> **TASK REQUIREMENTS**
After locating the line that contains "Click red thumbs-down icon in Event Promo row", output that line and each one following it, exactly, to the end of the entries. No pictures.

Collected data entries
++++++++++

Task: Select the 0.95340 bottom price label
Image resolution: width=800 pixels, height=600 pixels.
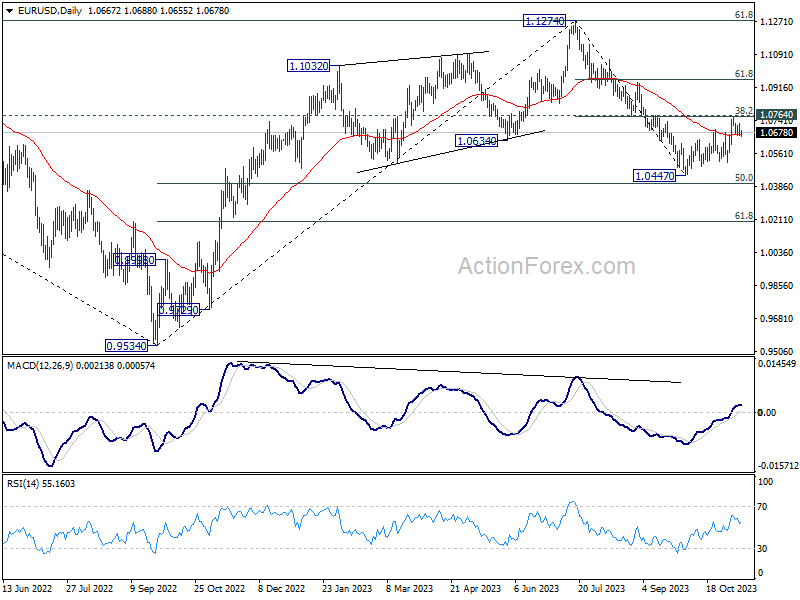Action: (126, 346)
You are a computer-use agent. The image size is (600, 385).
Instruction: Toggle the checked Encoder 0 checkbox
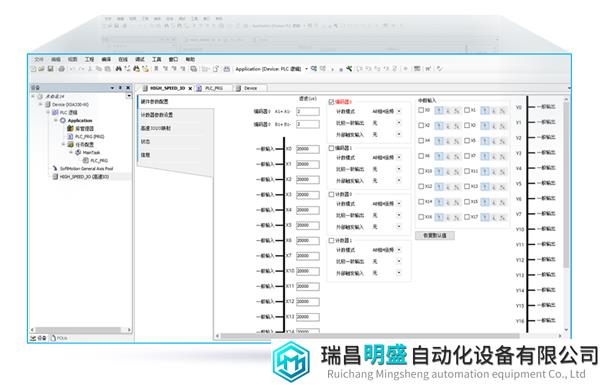pyautogui.click(x=331, y=102)
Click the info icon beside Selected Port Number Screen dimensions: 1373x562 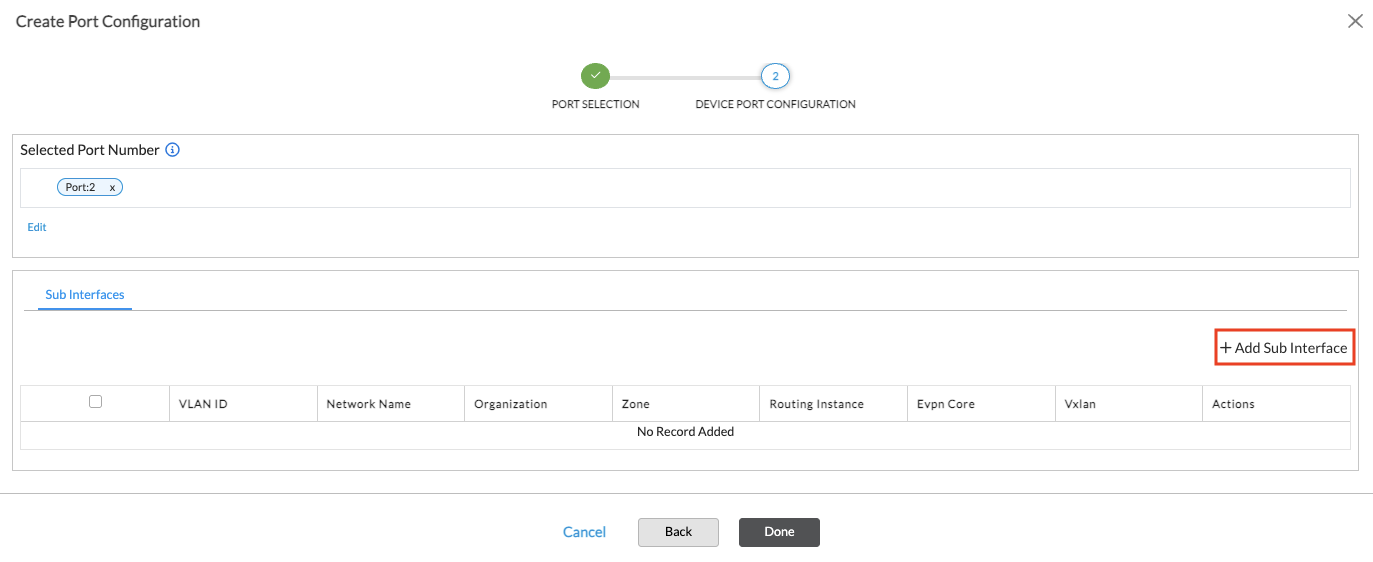[172, 150]
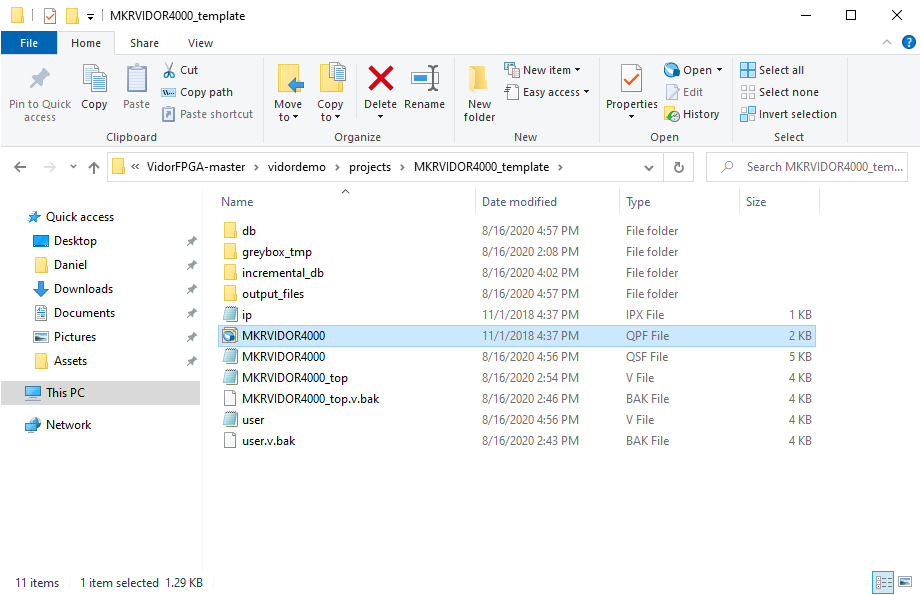Refresh the current folder view
This screenshot has height=595, width=921.
click(x=681, y=167)
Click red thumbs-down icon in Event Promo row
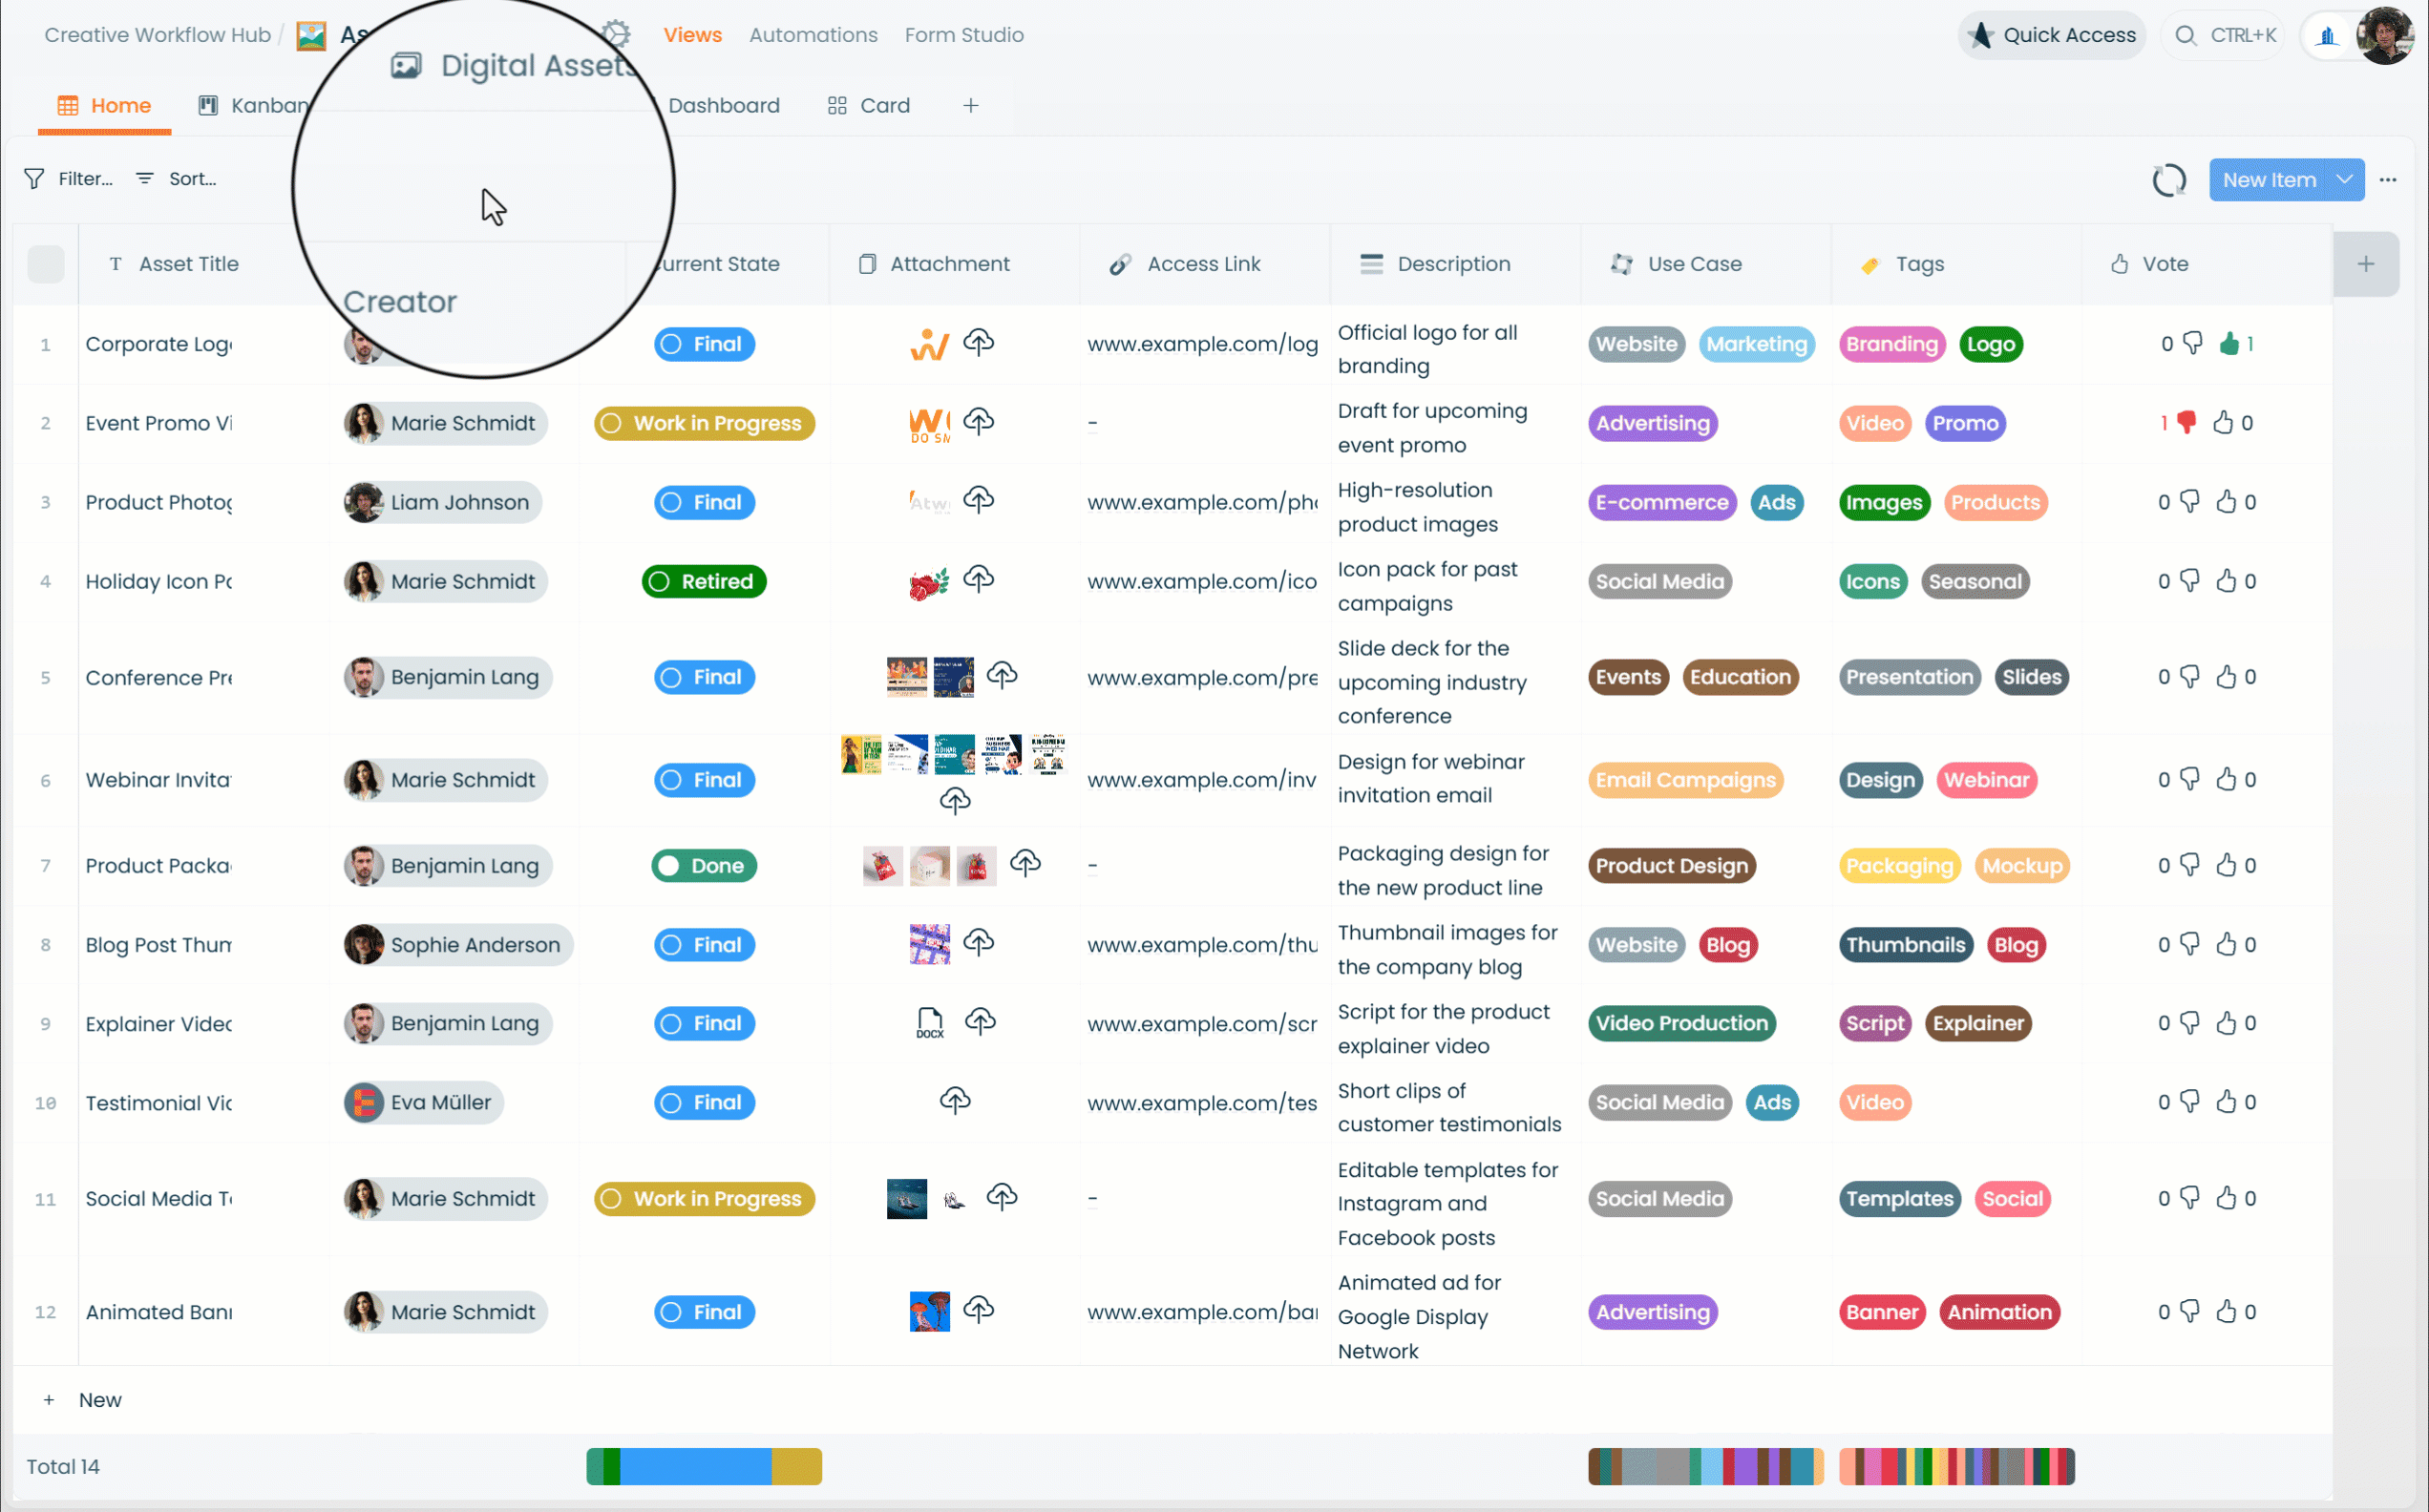The height and width of the screenshot is (1512, 2429). click(2187, 422)
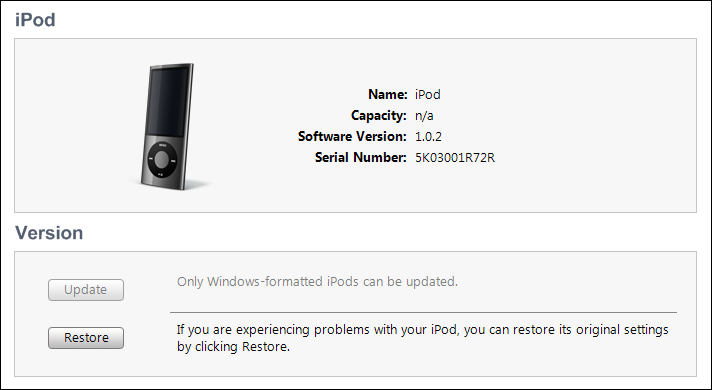Image resolution: width=712 pixels, height=390 pixels.
Task: Click the 'Only Windows-formatted iPods' message
Action: 317,281
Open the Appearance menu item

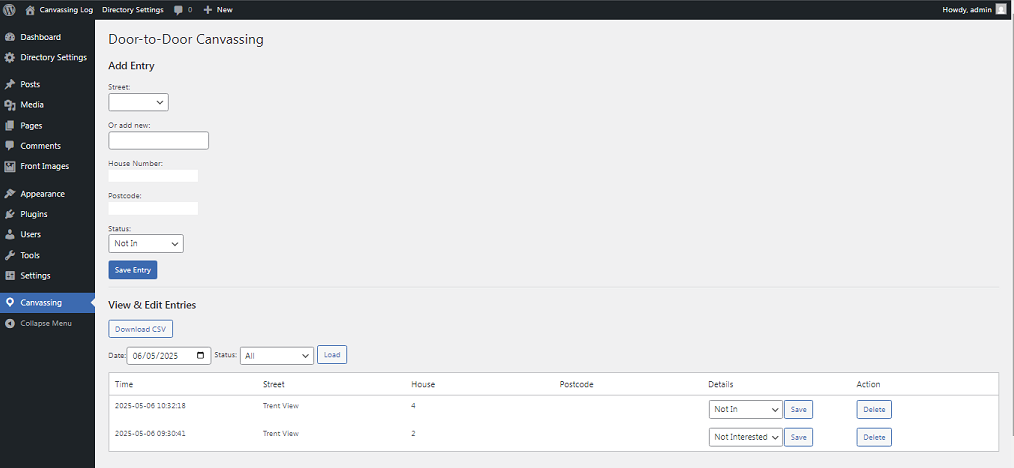coord(42,194)
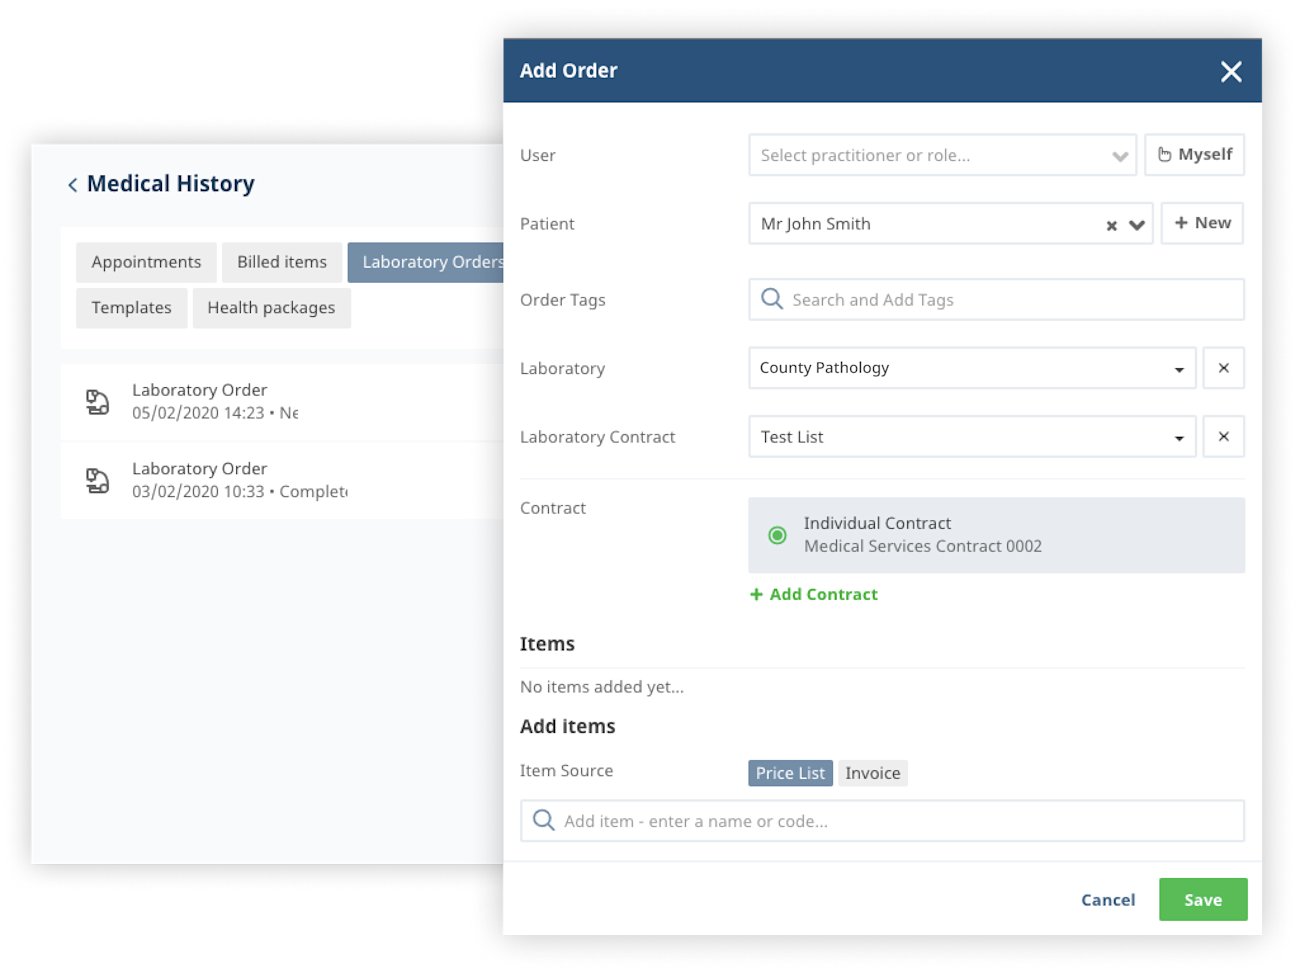Keep Price List as the item source
The height and width of the screenshot is (973, 1300).
click(789, 772)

++++++++++

> **RESULT BELOW**
Click red thumbs-down icon in Event Promo row
The height and width of the screenshot is (1512, 2429). click(2187, 422)
Image resolution: width=712 pixels, height=390 pixels.
Task: Click the 'Only Windows-formatted iPods' message
Action: 317,281
Open the Appearance menu item

coord(42,194)
Keep Price List as the item source
The height and width of the screenshot is (973, 1300).
click(789, 772)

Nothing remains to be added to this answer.